Temporary pickleball courts were installed at Wollman Rink between April and October 2023, as part of a short-term agreement with CityPickle, which operated the courts. The courts attracted 56,000 players during 2023. NYC Parks subsequently announced in April 2024 that it would install 14 permanent courts at the rink, under the ice. In late 2024, NYC Parks began seeking an operator for the rink; the Trump Organization, the Central Park Conservancy, and Wollman Park Partners II (a partnership between Related Companies and CityPickle) submitted bids. The city awarded a 20-year contract, effective May 1, 2027, to Wollman Park Partners II in October 2025.

==Other uses==
===Concert venue===
Until 1980, the rink was the venue for annual summer rock, pop, country, and jazz concerts.

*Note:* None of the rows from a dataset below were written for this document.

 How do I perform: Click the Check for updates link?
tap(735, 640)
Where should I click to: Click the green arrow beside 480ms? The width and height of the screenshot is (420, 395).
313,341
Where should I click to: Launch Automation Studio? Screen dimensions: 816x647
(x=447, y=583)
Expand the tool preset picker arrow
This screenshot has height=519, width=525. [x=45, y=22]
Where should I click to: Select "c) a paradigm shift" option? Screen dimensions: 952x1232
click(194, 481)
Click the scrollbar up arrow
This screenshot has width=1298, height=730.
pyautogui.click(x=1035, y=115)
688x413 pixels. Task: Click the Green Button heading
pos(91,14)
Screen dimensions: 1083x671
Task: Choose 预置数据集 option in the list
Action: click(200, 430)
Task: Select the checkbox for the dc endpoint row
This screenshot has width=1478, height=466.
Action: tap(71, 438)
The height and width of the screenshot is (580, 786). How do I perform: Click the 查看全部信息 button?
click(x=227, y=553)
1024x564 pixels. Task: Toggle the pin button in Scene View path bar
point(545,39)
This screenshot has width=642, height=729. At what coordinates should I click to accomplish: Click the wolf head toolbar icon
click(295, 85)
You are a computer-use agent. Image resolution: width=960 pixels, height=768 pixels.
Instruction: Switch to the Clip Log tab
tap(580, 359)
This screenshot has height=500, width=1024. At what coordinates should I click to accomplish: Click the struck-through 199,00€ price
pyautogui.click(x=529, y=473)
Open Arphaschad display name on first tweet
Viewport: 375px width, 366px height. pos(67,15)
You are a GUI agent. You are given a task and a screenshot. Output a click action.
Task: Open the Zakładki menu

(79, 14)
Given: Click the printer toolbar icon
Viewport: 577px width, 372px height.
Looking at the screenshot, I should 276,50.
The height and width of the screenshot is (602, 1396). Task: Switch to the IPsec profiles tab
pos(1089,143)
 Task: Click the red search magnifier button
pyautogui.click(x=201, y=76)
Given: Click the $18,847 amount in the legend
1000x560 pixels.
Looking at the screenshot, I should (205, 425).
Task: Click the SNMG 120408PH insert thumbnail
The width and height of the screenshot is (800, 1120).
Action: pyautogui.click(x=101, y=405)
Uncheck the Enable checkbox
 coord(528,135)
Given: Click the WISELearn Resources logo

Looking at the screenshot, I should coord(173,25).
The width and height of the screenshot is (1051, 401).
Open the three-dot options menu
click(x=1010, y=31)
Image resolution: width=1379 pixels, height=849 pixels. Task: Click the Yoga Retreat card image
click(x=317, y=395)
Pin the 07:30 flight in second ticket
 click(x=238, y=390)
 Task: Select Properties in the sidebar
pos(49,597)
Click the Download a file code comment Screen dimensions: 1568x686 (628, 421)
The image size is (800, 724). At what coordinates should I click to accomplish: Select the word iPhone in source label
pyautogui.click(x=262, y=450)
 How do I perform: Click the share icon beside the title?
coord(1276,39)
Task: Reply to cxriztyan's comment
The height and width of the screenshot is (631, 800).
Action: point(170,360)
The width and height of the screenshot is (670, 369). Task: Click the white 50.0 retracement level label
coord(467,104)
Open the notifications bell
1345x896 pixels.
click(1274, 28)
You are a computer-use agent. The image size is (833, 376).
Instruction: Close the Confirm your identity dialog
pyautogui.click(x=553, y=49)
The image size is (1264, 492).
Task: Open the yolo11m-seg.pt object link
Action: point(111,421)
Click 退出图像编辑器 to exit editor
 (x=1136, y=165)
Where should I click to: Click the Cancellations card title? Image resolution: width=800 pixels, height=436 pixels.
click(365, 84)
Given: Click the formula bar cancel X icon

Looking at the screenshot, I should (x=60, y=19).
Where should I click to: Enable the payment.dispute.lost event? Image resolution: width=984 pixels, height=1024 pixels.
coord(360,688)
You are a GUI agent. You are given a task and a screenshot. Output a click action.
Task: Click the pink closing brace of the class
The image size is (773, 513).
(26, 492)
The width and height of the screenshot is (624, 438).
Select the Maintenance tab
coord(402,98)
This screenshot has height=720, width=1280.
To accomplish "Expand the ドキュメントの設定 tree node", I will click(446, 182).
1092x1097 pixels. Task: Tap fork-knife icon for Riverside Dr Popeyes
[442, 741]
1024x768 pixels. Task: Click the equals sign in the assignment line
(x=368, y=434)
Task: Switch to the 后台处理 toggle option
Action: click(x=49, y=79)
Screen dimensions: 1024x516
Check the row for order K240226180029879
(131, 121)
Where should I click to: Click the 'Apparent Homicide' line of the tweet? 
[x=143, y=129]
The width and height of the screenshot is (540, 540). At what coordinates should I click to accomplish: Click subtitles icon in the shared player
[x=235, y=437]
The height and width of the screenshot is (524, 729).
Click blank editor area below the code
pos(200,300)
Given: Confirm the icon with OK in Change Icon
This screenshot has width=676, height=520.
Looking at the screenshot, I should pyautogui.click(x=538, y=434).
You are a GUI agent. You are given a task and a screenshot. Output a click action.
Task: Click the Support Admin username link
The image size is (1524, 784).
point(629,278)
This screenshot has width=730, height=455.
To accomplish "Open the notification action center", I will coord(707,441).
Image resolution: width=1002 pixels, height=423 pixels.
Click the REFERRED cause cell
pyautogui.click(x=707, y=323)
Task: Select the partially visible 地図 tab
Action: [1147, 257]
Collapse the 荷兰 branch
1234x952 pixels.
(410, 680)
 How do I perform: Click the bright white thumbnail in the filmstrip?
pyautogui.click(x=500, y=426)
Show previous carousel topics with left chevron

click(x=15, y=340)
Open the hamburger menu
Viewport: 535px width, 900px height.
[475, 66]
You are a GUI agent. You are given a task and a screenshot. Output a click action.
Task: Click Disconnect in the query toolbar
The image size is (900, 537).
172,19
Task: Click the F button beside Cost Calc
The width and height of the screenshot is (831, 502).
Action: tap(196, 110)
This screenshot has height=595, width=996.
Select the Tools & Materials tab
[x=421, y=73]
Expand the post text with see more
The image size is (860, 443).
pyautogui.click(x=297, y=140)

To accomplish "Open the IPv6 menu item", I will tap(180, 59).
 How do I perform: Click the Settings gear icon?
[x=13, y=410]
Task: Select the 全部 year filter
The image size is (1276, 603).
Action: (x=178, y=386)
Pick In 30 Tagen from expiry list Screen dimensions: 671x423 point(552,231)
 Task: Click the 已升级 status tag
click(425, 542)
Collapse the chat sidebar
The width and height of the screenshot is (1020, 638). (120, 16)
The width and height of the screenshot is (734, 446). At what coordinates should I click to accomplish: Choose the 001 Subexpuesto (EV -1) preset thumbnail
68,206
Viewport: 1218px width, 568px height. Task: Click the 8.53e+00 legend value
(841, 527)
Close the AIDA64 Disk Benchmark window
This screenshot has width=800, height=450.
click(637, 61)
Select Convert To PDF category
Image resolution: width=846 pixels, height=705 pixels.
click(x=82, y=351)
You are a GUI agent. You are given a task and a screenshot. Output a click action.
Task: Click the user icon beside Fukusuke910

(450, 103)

Initially the "Wollman Theater" or "Wollman Skating Rink Theater" had 4,400 seats; bleachers were added in 1972 to increase the capacity to 8,000. In 1957, WOR radio personality Jean Shepherd hosted a series of "Jazz under the stars" concerts on 15 consecutive nights, featuring Billie Holiday, Bud Powell, Lionel Hampton, Dave Brubeck, Dizzy Gillespie, Buddy Rich, Dinah Washington, Stan Getz, and others. From 1966 to 1980, music festivals consisting of 30 to 50 concerts each were held at the rink. The festivals were named after their main sponsors, Rheingold Beer in 1966 and 1967, F. & M. Schaefer Brewing Company from 1968 to 1976 when the festival was called the Schaefer Music Festival, and Dr Pepper from 1977 to 1980 when it was called the Dr Pepper Central Park Music Festival. Todd Rundgren's Utopia, The Jimi Hendrix Experience, The Who, Mothers of Invention, Led Zeppelin, The Beach Boys, and the Patti Smith Group were some of the biggest rock groups who played at the rink; country, blues, rhythm & blues, and jazz artists included Earl Scruggs, John Lee Hooker, The Supremes, and Buddy Rich.

===Victorian Gardens===
From 2003 until 2019, Central Amusement International, LLC, operator of the Luna Park amusement park in Coney Island, Brooklyn, operated Victorian Gardens, a seasonal amusement park for children "specifically geared to ages 2–12 years old", on the site from late May to September.

===Pickleball===
Wollman Rink opened 14 pickleball courts in 2023, branded as CityPickle. In 2024, the rink's floor was resurfaced with a permanent surface to replace the acrylic "carpet" that covered the rink's concrete surface each spring.

===Beach volleyball===
In July 2025, the AVP beach volleyball Professionals League held week six of their 2025 season at the rink. 300 tons of sand was trucked in to create the playing surface. The event was broadcast by the CW and CBS.

==In popular culture==
Wollman Rink has been featured in several films, including Love Story (1970), Carnal Knowledge (1971), The Devil's Own (1997), Serendipity (2001), Night at the Museum (2006), Limitless (2011), Mr. Popper's Penguins (2011), and Home Alone 2: Lost in New York (1992), as well as a 2015 episode of the television show Impractical Jokers.